**Brief:** Set down, exactly as written, the line containing "Select the vertical divider beside 04" and all the lines that follow it to the end of the entries below, omitting every picture.

[Dataset records]
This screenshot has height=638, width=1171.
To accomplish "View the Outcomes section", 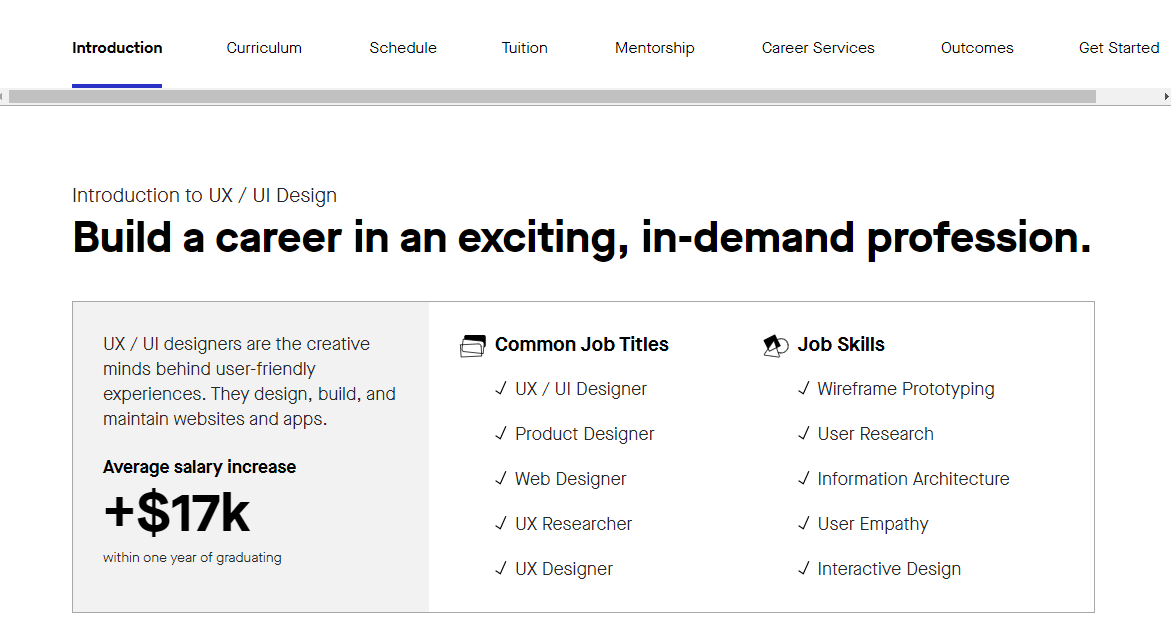I will click(x=977, y=47).

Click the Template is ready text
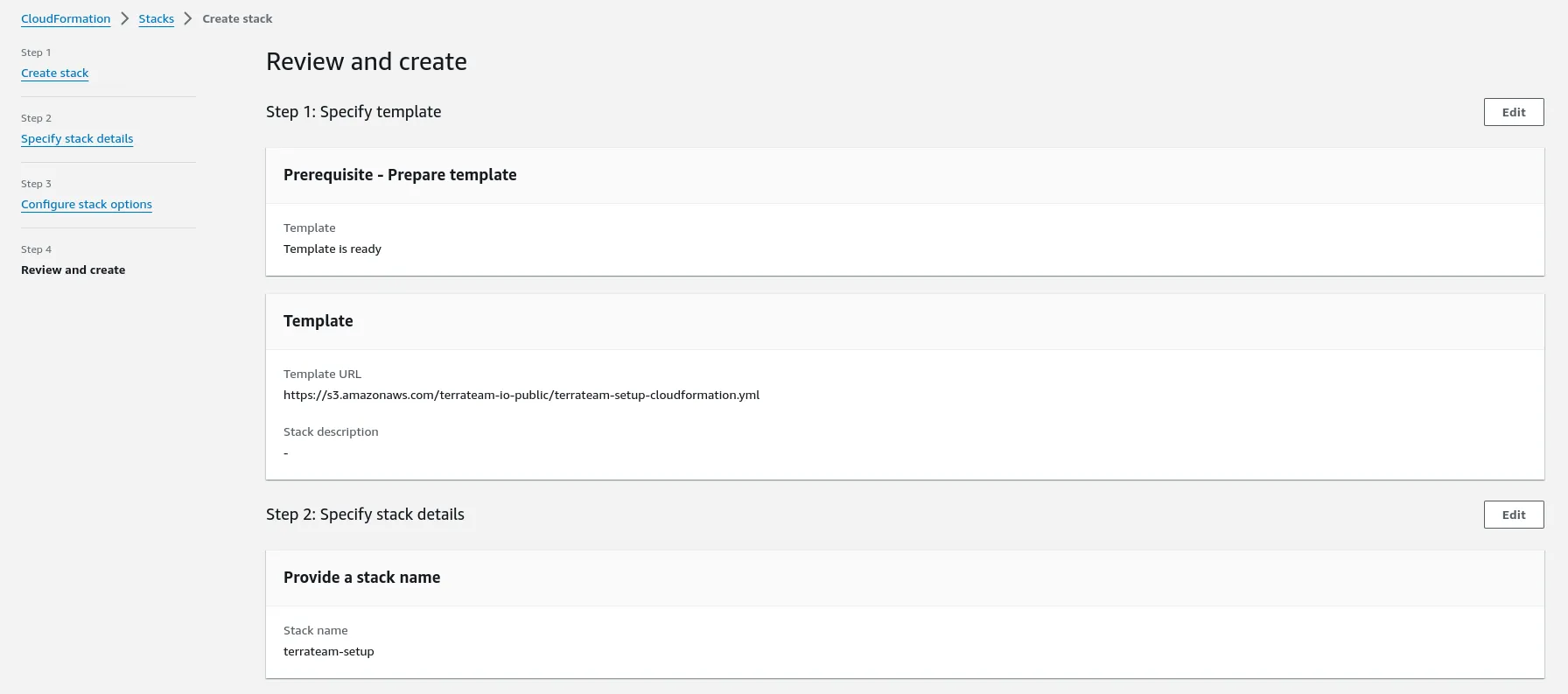click(332, 249)
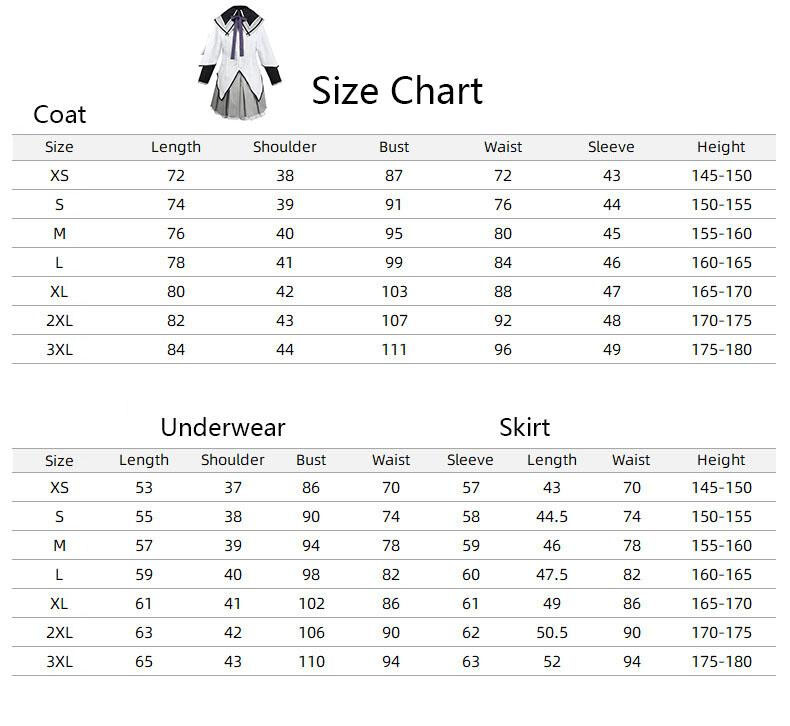
Task: Click the Sleeve column header in Coat table
Action: point(611,147)
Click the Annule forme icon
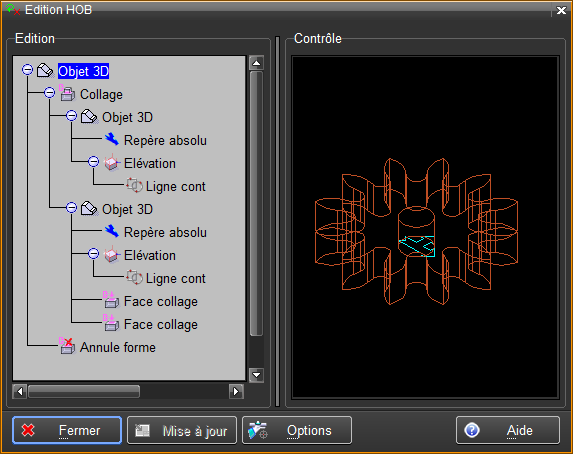 click(67, 347)
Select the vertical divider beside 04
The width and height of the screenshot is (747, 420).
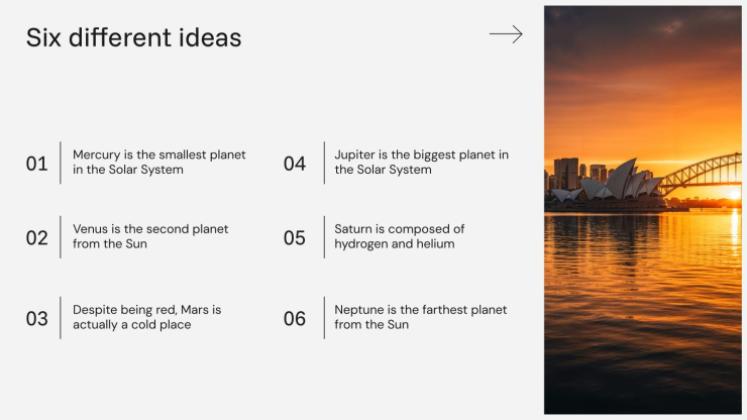click(324, 163)
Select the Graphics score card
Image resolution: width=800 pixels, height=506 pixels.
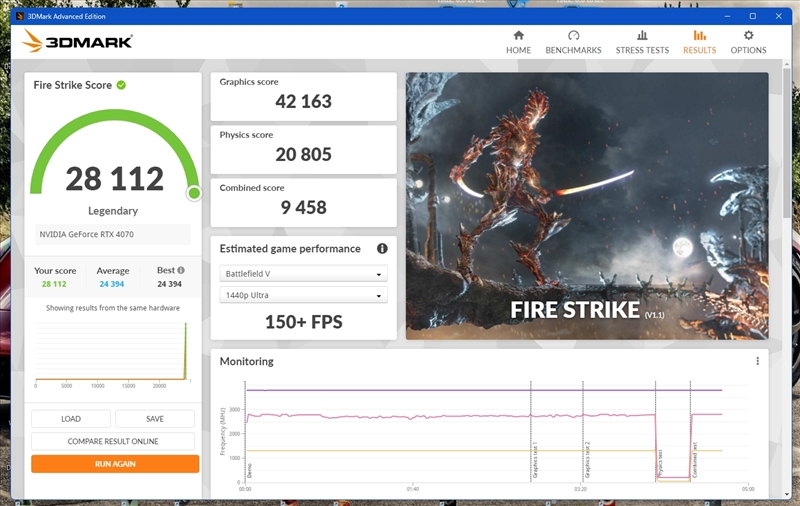pos(303,96)
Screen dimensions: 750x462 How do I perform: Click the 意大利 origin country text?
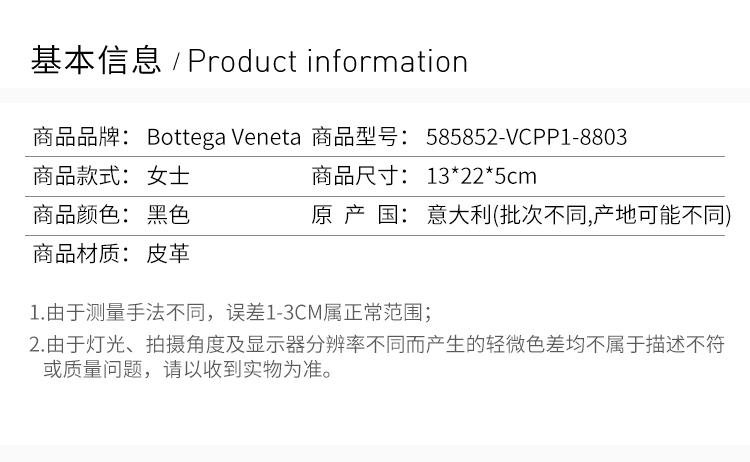point(459,215)
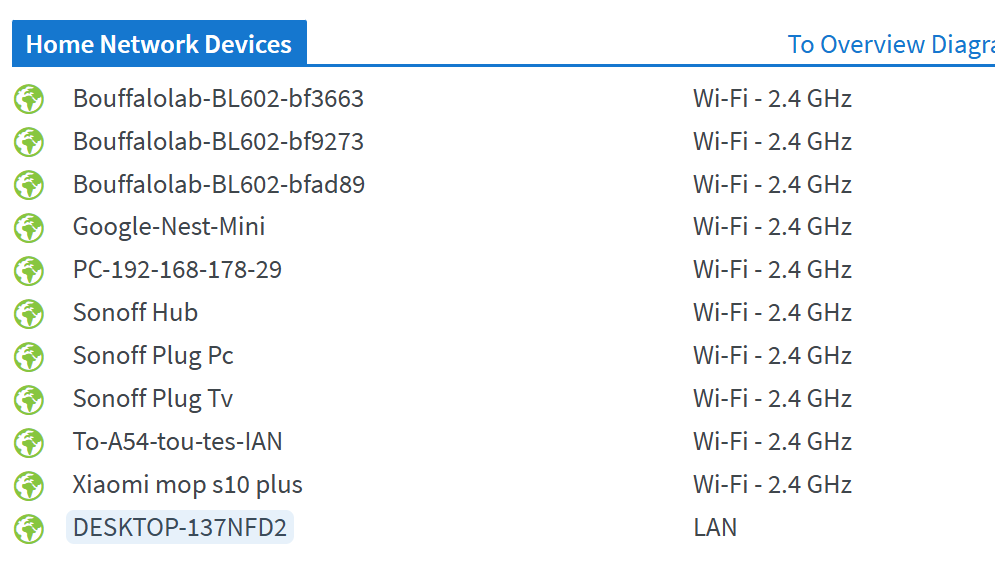Click globe icon beside DESKTOP-137NFD2
The width and height of the screenshot is (995, 566).
click(29, 529)
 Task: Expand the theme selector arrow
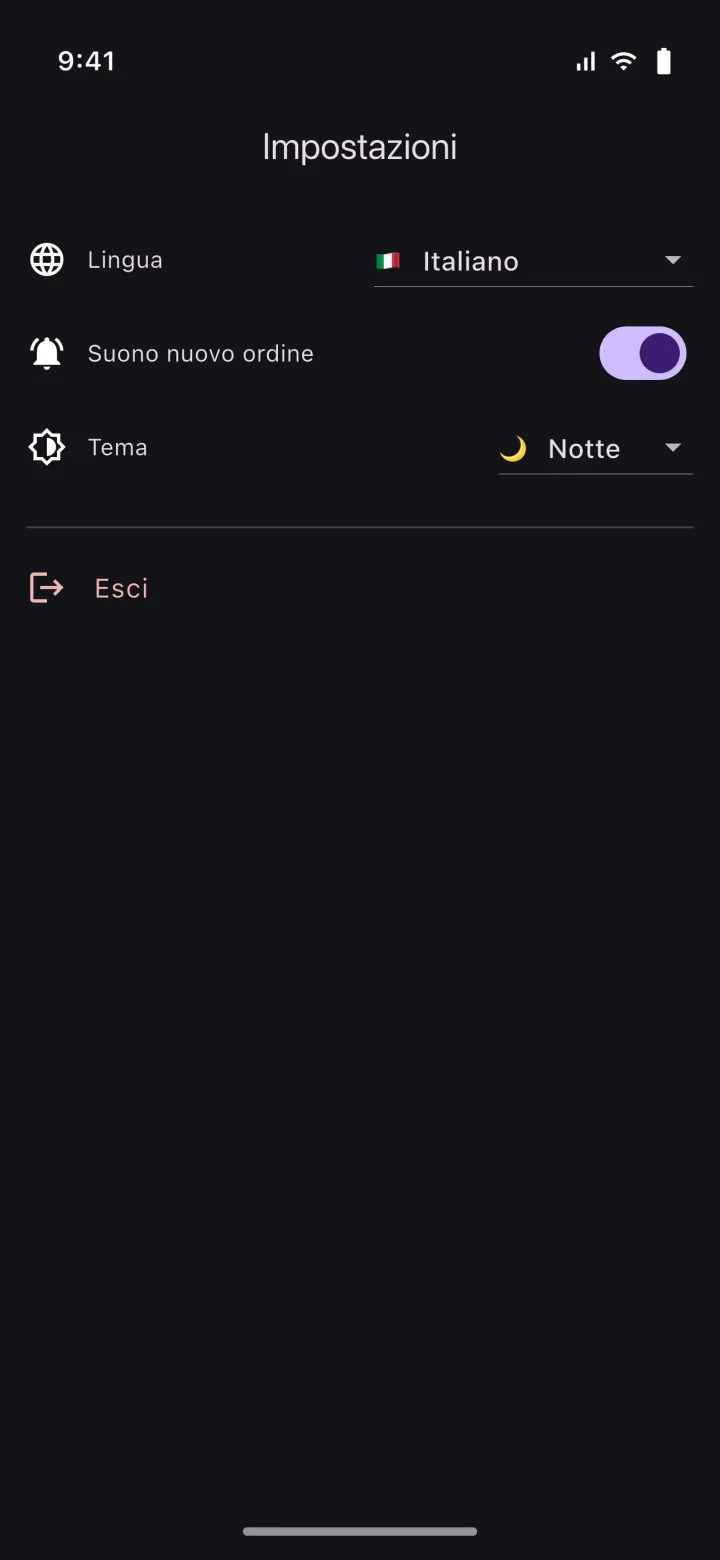pos(673,447)
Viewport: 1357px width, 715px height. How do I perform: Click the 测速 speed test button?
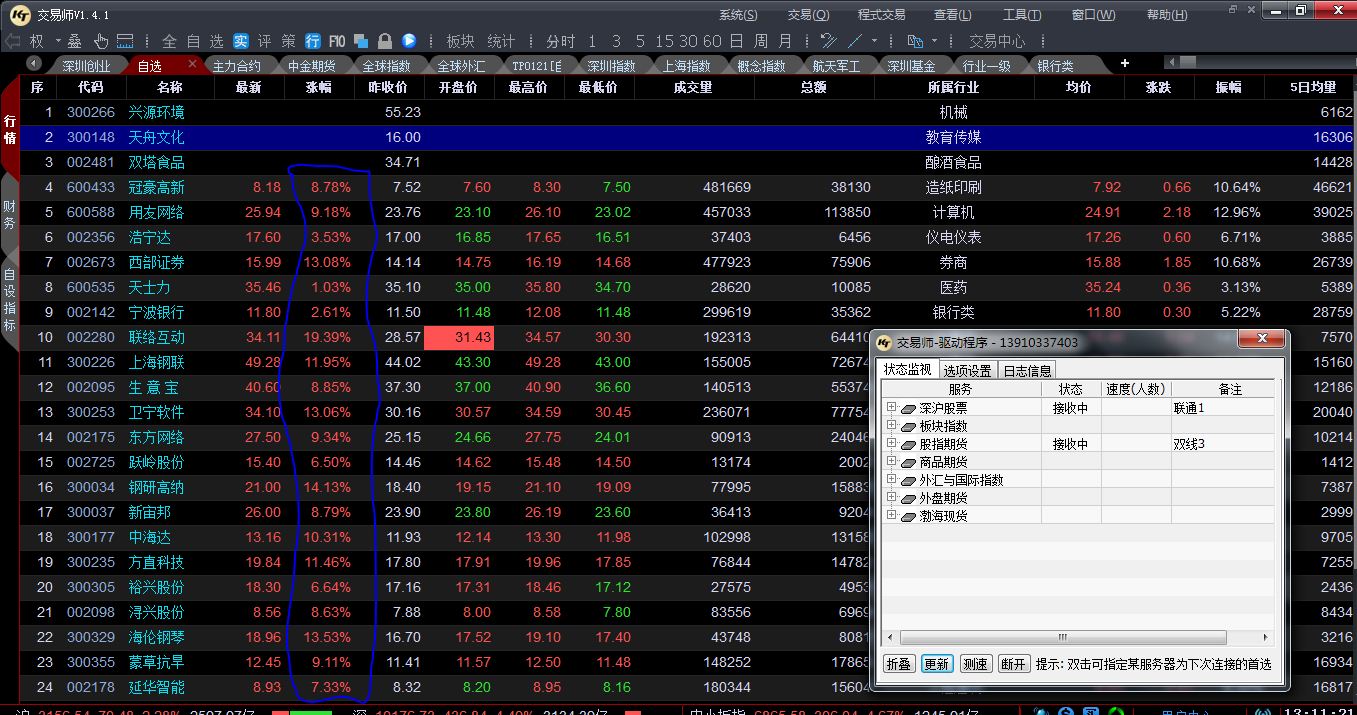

**Task answer:**
Select the vertical divider beside 04
The width and height of the screenshot is (747, 420).
click(324, 163)
Select the Graphics score card
Image resolution: width=800 pixels, height=506 pixels.
pos(303,96)
Screen dimensions: 750x462 How do I perform: Click the 意大利 origin country text?
point(459,215)
Click globe icon beside DESKTOP-137NFD2
The width and height of the screenshot is (995, 566).
click(29, 529)
 Task: Expand the theme selector arrow
pos(673,447)
Viewport: 1357px width, 715px height. How do I perform: Click the 测速 speed test button?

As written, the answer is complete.